YOUR OBJECTIVE: Starting at the top line and ending at the last, restate the records exactly.

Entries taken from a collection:
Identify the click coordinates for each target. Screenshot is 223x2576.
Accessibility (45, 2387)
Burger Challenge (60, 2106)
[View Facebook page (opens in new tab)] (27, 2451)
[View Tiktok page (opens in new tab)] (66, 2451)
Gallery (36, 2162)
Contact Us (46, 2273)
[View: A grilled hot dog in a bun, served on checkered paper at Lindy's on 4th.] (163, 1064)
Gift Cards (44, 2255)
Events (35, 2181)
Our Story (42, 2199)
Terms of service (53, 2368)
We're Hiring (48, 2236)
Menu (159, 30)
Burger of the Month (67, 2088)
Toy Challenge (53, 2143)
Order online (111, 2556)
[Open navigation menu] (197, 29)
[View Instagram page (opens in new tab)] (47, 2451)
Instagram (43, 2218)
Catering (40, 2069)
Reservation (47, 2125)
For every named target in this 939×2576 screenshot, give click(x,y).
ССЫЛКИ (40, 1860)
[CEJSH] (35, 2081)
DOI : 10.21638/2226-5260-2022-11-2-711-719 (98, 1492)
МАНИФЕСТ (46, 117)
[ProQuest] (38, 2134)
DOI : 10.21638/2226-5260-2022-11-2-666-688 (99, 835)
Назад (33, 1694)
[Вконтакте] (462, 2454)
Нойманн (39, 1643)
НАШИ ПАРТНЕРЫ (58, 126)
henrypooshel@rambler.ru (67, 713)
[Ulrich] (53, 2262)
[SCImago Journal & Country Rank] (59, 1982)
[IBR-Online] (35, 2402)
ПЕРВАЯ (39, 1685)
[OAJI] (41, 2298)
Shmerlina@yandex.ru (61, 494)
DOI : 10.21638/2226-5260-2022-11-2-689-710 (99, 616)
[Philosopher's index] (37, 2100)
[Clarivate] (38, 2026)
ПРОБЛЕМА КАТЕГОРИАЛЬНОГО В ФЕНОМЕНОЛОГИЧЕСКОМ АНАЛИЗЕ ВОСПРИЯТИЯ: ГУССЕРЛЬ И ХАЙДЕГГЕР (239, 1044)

SOLUTION:
Identify the click coordinates for each target. Screenshot is 223x2576.
Accessibility (45, 2387)
Burger Challenge (60, 2106)
[View Facebook page (opens in new tab)] (27, 2451)
[View Tiktok page (opens in new tab)] (66, 2451)
Gallery (36, 2162)
Contact Us (46, 2273)
[View: A grilled hot dog in a bun, served on checkered paper at Lindy's on 4th.] (163, 1064)
Gift Cards (44, 2255)
Events (35, 2181)
Our Story (42, 2199)
Terms of service (53, 2368)
We're Hiring (48, 2236)
Menu (159, 30)
Burger of the Month (67, 2088)
Toy Challenge (53, 2143)
Order online (111, 2556)
[Open navigation menu] (197, 29)
[View Instagram page (opens in new tab)] (47, 2451)
Instagram (43, 2218)
Catering (40, 2069)
Reservation (47, 2125)
For every named target in this 939×2576 screenshot, give click(x,y).
ССЫЛКИ (40, 1860)
[CEJSH] (35, 2081)
DOI : 10.21638/2226-5260-2022-11-2-711-719 (98, 1492)
МАНИФЕСТ (46, 117)
[ProQuest] (38, 2134)
DOI : 10.21638/2226-5260-2022-11-2-666-688 (99, 835)
Назад (33, 1694)
[Вконтакте] (462, 2454)
Нойманн (39, 1643)
НАШИ ПАРТНЕРЫ (58, 126)
henrypooshel@rambler.ru (67, 713)
[Ulrich] (53, 2262)
[SCImago Journal & Country Rank] (59, 1982)
[IBR-Online] (35, 2402)
ПЕРВАЯ (39, 1685)
[OAJI] (41, 2298)
Shmerlina@yandex.ru (61, 494)
DOI : 10.21638/2226-5260-2022-11-2-689-710 (99, 616)
[Philosopher's index] (37, 2100)
[Clarivate] (38, 2026)
ПРОБЛЕМА КАТЕГОРИАЛЬНОГО В ФЕНОМЕНОЛОГИЧЕСКОМ АНАЛИЗЕ ВОСПРИЯТИЯ: ГУССЕРЛЬ И ХАЙДЕГГЕР (239, 1044)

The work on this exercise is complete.